§ **REQUIRED TASK**
Please write out the stretch of rows from the line containing "Open the 添加形状 dropdown arrow in ribbon" through the line containing "Open the info", reproducing each line exactly.
--- START RAW RECORDS ---
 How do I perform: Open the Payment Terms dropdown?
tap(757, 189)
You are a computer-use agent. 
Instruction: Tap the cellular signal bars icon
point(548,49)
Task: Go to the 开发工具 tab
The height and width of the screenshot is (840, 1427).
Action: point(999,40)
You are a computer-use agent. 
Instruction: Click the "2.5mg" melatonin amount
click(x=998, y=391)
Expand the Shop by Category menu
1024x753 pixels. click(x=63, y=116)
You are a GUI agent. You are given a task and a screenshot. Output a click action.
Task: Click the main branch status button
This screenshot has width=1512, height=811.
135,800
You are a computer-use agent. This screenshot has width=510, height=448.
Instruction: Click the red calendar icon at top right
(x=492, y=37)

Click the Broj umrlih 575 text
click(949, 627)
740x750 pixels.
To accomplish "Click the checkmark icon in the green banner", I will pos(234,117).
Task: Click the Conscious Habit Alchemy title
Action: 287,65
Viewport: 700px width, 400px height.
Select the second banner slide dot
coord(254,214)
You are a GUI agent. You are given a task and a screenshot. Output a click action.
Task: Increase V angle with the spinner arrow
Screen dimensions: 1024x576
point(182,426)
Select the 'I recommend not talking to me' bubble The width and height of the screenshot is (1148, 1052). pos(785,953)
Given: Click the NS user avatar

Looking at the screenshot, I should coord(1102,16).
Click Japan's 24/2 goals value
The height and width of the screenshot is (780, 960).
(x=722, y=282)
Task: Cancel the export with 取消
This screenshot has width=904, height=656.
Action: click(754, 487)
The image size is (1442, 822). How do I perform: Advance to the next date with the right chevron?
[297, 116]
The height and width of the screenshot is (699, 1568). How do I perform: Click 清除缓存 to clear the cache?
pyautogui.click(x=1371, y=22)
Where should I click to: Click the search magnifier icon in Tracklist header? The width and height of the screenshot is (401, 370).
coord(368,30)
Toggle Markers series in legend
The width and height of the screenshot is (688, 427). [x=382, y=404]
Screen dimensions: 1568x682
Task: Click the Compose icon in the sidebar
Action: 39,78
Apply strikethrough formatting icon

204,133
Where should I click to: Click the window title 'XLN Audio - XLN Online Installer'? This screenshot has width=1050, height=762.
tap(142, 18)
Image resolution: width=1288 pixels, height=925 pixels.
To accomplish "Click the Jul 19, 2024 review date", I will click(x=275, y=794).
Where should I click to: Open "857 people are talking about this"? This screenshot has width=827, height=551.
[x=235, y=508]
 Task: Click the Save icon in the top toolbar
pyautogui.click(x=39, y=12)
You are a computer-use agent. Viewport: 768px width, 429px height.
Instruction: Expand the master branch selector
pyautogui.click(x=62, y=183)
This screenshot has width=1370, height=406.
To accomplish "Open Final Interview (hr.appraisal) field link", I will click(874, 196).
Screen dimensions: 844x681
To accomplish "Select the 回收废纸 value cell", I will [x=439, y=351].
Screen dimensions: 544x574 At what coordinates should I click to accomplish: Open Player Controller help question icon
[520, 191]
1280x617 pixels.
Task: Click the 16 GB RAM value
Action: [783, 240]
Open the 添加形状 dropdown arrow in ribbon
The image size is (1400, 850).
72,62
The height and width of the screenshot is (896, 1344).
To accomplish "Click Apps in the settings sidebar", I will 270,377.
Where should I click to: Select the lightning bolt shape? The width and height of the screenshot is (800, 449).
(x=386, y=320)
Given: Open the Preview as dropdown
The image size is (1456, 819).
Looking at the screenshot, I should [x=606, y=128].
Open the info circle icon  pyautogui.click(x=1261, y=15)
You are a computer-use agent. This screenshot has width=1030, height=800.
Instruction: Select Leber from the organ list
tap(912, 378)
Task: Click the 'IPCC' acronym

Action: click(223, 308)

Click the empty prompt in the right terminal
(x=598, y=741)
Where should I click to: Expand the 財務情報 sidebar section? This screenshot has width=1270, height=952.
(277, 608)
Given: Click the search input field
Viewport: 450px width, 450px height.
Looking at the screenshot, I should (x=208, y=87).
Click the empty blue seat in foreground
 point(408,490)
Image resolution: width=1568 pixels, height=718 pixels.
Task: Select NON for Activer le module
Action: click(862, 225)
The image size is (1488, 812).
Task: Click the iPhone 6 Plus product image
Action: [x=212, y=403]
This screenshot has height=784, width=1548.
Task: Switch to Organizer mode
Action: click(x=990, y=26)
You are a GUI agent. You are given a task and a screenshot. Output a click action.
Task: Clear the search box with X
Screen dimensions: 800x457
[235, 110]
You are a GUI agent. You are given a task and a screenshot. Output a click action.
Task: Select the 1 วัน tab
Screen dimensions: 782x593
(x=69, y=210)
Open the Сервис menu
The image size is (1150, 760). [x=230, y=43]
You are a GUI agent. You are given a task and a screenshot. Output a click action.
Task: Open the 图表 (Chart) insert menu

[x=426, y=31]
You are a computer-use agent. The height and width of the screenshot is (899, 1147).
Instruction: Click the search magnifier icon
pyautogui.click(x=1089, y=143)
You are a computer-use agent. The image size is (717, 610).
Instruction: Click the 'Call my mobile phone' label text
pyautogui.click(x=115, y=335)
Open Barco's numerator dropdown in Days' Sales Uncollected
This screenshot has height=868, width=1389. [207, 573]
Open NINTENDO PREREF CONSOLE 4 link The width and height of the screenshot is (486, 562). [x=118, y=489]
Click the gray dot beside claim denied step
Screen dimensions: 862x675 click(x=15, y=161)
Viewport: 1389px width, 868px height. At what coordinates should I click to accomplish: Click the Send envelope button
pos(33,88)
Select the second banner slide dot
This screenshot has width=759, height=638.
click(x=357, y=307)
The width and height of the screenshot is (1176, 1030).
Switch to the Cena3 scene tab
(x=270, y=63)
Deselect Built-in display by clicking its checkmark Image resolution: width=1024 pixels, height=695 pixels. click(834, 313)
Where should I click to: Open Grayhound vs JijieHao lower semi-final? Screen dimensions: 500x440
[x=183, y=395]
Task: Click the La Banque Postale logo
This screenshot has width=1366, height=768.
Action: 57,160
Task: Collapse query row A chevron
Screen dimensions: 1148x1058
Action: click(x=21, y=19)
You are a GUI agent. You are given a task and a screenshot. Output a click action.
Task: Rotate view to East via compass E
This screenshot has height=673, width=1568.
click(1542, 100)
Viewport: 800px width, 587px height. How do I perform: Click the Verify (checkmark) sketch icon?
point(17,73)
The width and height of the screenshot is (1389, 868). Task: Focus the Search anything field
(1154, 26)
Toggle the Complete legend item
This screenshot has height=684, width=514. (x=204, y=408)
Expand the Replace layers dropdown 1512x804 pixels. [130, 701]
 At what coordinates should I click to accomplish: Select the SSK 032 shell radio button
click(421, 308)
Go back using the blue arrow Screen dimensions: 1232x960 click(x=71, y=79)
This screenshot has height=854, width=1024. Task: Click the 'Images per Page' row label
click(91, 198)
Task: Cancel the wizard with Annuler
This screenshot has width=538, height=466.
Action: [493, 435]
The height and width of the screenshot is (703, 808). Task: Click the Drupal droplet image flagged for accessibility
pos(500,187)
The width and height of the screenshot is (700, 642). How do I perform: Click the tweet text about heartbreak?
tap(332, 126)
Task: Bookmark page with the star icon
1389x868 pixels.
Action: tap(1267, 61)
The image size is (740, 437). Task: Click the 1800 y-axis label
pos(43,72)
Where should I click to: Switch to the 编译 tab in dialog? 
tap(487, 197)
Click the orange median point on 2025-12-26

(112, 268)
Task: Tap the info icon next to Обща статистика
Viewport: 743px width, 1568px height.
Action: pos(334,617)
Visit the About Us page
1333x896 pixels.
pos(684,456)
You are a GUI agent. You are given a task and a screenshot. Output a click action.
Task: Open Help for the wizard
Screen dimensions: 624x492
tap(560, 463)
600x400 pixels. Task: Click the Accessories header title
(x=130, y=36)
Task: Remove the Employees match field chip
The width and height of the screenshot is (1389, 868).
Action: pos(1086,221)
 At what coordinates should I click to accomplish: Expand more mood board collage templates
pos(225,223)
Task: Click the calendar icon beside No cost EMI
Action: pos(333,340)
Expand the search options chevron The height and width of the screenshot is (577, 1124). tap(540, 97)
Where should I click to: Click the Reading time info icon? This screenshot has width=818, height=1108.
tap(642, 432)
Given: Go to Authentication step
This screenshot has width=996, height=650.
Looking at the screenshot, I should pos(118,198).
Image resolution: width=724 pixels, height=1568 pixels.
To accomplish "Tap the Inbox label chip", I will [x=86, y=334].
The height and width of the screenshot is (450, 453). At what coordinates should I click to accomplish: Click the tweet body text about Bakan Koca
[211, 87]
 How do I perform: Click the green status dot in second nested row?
--- END RAW RECORDS ---
§ **SOLVED EXERCISE**
Open the 添加形状 dropdown arrow in ribbon
The image size is (1400, 850).
72,62
The height and width of the screenshot is (896, 1344).
To accomplish "Click Apps in the settings sidebar", I will 270,377.
Where should I click to: Select the lightning bolt shape? The width and height of the screenshot is (800, 449).
(x=386, y=320)
Given: Open the Preview as dropdown
The image size is (1456, 819).
Looking at the screenshot, I should [x=606, y=128].
Open the info circle icon  pyautogui.click(x=1261, y=15)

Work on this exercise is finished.